**Selected passage**

# noob question



## vivid435 (Apr 10, 2012)

i want to use rew so i can see my rooms frequency response as i am getting my room acoustically treated. i have downloaded rew. i have a soundcard with microphone inputs and 1/4 audio inputs. now do i need an spl meter or will i be fine if i just purchase a condenser microphone such as the popular behringer ecm8000? and i don't know what i need calibrated, does the microphone need calibration? i noticed the calibration files available for the behringer ecm8000 as well.


----------



## cavchameleon (Jan 7, 2008)

Hi and welcome to HTS. The best place to purchase a fully calibrated ECM8000 is from Cross-Spectrum Labs:

http://www.cross-spectrum.com/

They're the best! You also have another option from them (the Dayton Audio Mic).


----------



## vivid435 (Apr 10, 2012)

thanks. but could i instead of purchasing a calibrated one, buy a regular one and use calibration files from the internet, even though the calibration data from internet may not be as accurate? do you know if i need an spl meter on top of having the microphone, for running room frequency response tests using room eq wizard?


----------



## JohnM (Apr 11, 2006)

The mics seem to be too variable in their response for that to be advisable, more info here and here.


----------



## cavchameleon (Jan 7, 2008)

John is correct, there is too much variability and you might as well not use a calibration file. You can purchase the Dayton mic directly from Parts Express and they will have a download calibration file, but not as complete as what Herb does (better then nothing though if you want to go the cheaper route).


----------



## cavchameleon (Jan 7, 2008)

BTW John, great software!!! Thanks for keeping it updated!


----------

**Things to do**
• A. Duplicate word for word the part of the forum thread above on measuring room frequency response that opens with the words containing "Hi and welcome" and closes with "room eq wizard?".
• B. Write out all the rows below precisely, line for line, and leave the pictures out of your answer.

**Data to use**
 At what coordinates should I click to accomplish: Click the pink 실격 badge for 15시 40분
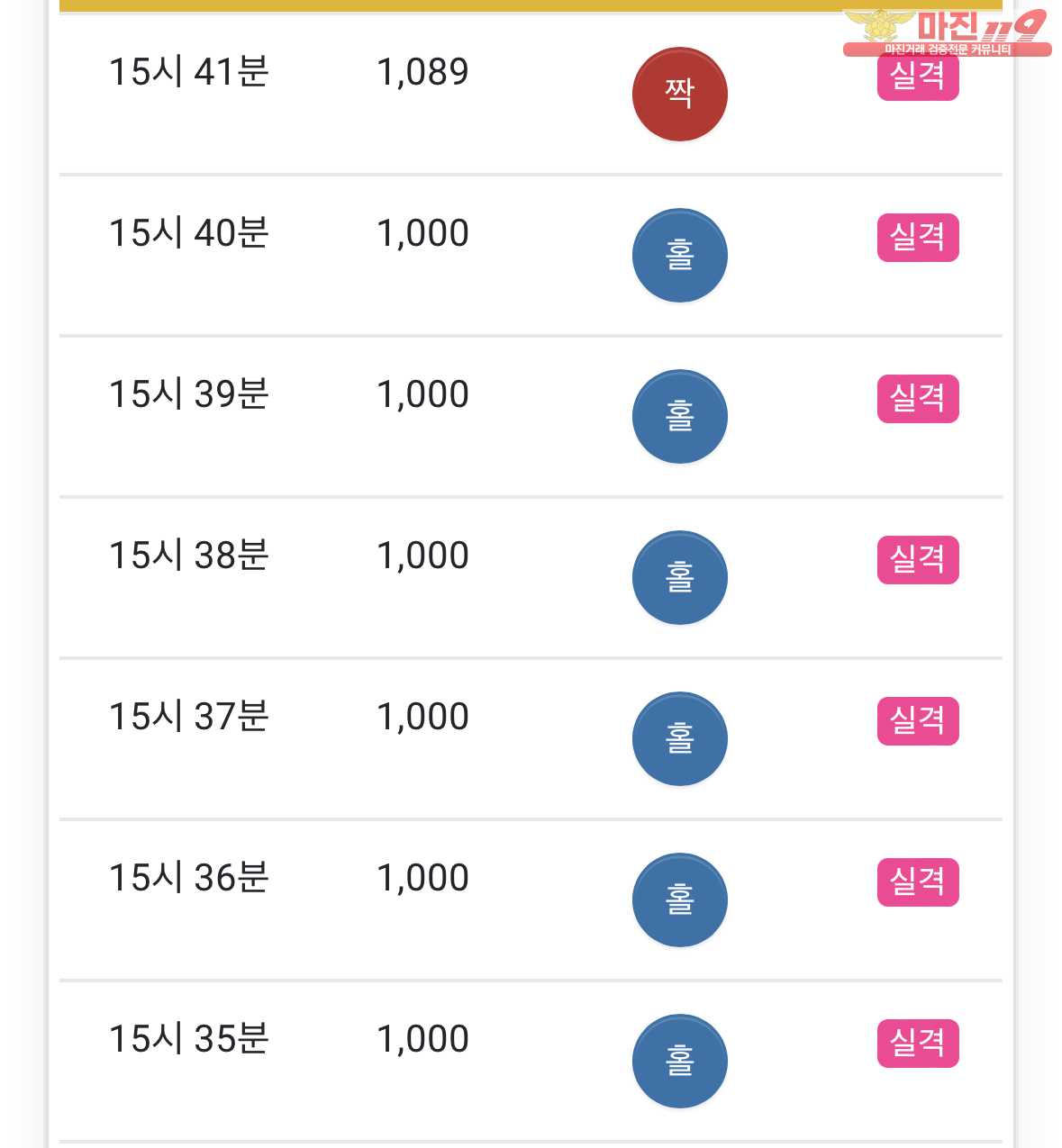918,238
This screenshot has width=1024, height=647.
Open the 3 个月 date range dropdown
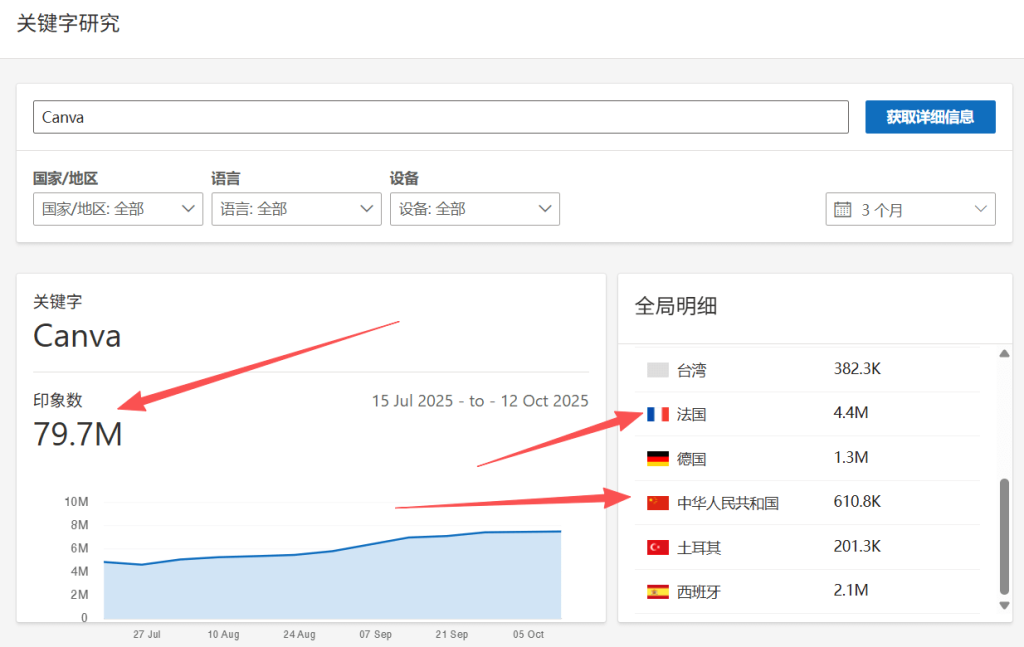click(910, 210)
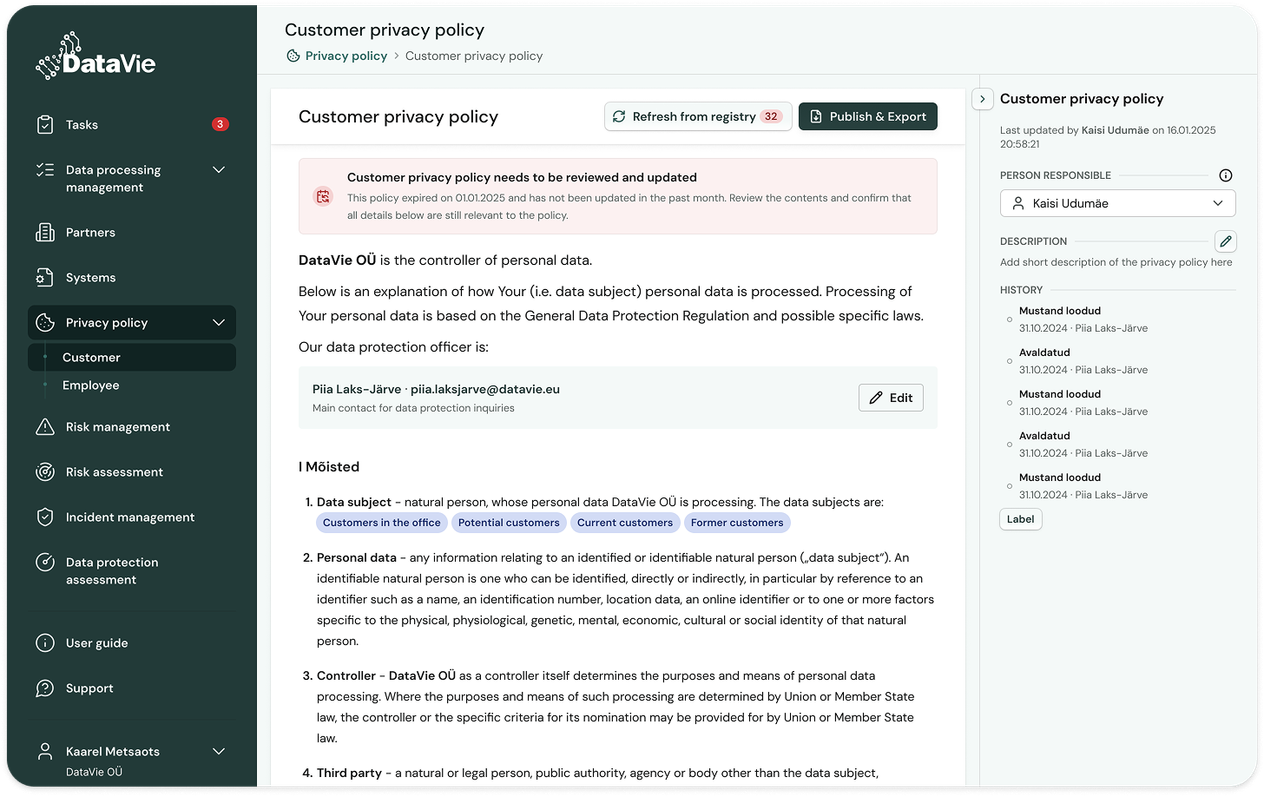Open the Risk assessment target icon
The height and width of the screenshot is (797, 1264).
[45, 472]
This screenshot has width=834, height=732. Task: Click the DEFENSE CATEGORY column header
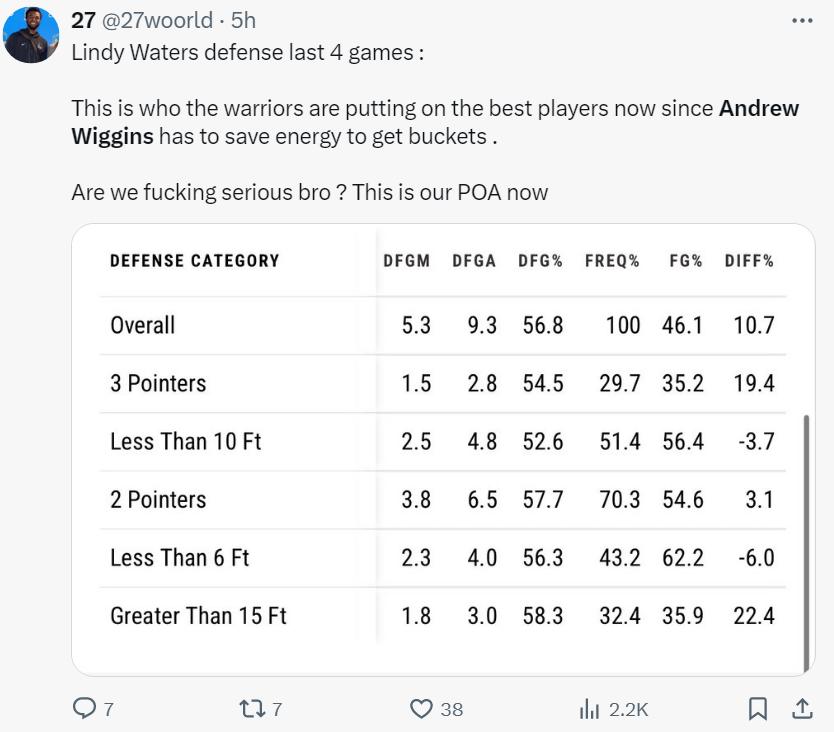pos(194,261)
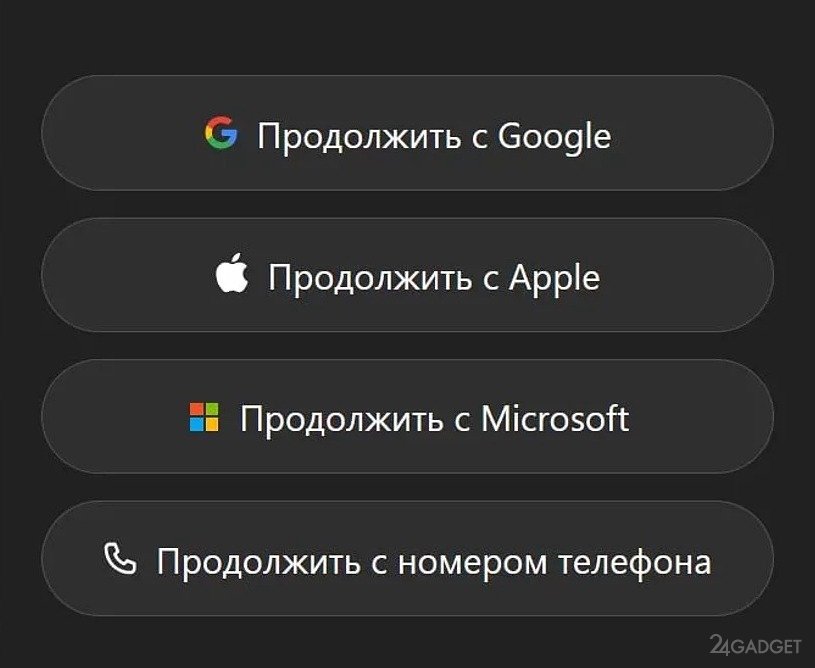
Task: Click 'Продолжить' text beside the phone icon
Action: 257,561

**Answers provided**
• A.
Hi and welcome to HTS. The best place to purchase a fully calibrated ECM8000 is from Cross-Spectrum Labs:

http://www.cross-spectrum.com/

They're the best! You also have another option from them (the Dayton Audio Mic).


----------



## vivid435 (Apr 10, 2012)

thanks. but could i instead of purchasing a calibrated one, buy a regular one and use calibration files from the internet, even though the calibration data from internet may not be as accurate? do you know if i need an spl meter on top of having the microphone, for running room frequency response tests using room eq wizard?

• B.
 At what coordinates should I click to accomplish: Click the pink 실격 badge for 15시 40분
918,238
This screenshot has width=1024, height=647.
Open the 3 个月 date range dropdown
click(910, 210)
Open the Risk assessment target icon
The height and width of the screenshot is (797, 1264).
[45, 472]
This screenshot has width=834, height=732. Task: Click the DEFENSE CATEGORY column header
pos(194,261)
Task: Click 'Продолжить' text beside the phone icon
Action: 257,561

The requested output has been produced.